The 298-seat auditorium is a gem. The space is roughly square-shaped, and the stage runs the width of the room. Instead of the usual stone or wooden wall upstage, there are two stories of thick glass panels that have been treated to soften sound as it hits the glass and can be adjusted to direct sound for different occasions. During this concert they also reflected four ascending images of Kern as she performed, which wasn’t as intrusive as it may seem. In fact, it relieved some of the bareness of the view. A few feet behind the glass is a concrete wall that protects the glass and blocks outside distractions. The space in between allows natural light to filter in.
Glass is a major element in architect Renzo Piano’s design. Approaching the pavilion from outside, you’re faced with a wall of glass doors.
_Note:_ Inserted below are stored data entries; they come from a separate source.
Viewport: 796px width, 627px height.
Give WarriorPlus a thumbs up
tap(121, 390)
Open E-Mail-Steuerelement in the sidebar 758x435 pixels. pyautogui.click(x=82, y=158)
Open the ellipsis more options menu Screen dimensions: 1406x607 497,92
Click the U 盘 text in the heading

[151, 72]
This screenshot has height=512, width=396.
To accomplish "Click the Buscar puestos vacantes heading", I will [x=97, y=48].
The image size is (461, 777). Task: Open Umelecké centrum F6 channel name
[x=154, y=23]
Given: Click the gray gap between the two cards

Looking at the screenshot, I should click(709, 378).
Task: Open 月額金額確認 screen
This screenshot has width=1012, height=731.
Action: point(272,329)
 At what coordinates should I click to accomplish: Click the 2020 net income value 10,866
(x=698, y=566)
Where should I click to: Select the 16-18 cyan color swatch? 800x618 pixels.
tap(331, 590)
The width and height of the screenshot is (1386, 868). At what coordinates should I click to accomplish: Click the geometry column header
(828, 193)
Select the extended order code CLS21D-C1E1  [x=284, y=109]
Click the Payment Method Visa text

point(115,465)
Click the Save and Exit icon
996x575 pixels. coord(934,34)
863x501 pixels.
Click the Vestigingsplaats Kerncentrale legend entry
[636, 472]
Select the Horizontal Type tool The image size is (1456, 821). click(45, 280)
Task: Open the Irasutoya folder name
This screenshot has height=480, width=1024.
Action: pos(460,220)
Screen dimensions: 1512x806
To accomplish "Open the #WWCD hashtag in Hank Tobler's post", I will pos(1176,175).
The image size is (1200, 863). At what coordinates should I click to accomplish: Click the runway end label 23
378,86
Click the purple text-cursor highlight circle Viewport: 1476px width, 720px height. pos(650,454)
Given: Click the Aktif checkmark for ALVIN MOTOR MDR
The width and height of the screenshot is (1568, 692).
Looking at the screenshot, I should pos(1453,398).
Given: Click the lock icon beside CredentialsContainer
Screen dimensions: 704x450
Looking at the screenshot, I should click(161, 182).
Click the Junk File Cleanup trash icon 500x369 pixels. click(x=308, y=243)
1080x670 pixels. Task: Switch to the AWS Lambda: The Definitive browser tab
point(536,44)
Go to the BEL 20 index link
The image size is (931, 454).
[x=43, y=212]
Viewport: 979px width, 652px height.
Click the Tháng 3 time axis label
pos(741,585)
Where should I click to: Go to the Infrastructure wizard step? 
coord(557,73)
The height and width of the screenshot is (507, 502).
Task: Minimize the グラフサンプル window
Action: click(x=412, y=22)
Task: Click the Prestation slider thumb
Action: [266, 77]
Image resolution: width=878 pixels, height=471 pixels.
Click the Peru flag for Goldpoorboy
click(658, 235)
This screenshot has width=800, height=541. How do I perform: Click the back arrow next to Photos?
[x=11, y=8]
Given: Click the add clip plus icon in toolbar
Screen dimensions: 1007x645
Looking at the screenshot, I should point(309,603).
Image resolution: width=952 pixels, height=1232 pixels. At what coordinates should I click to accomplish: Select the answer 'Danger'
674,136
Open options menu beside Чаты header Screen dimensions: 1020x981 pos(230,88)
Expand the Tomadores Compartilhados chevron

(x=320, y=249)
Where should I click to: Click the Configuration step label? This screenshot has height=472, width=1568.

In the vast lobby area, the tops of the auditorium’s red upholstered seats can be seen in the distance behind more glass panels. Getting closer, you see it’s really the back of the balcony. To reach the orchestra level, you need to hang a left and find the stairs or elevator to go down. The balcony is only two rows deep, and the protective barrier in front of the first row is also glass, giving you a view down to the people below as well as to the stage straight ahead.
With so many hard surfaces around, you’d expect the music to be hard, even brittle, but it wasn’t. From my seat in the balcony, I thought the piano sounded bright, yes, but not unpleasant. The instrument’s every nuance was clean and distinct and made you eager to hear a small chamber group. We shall see later in the concert season.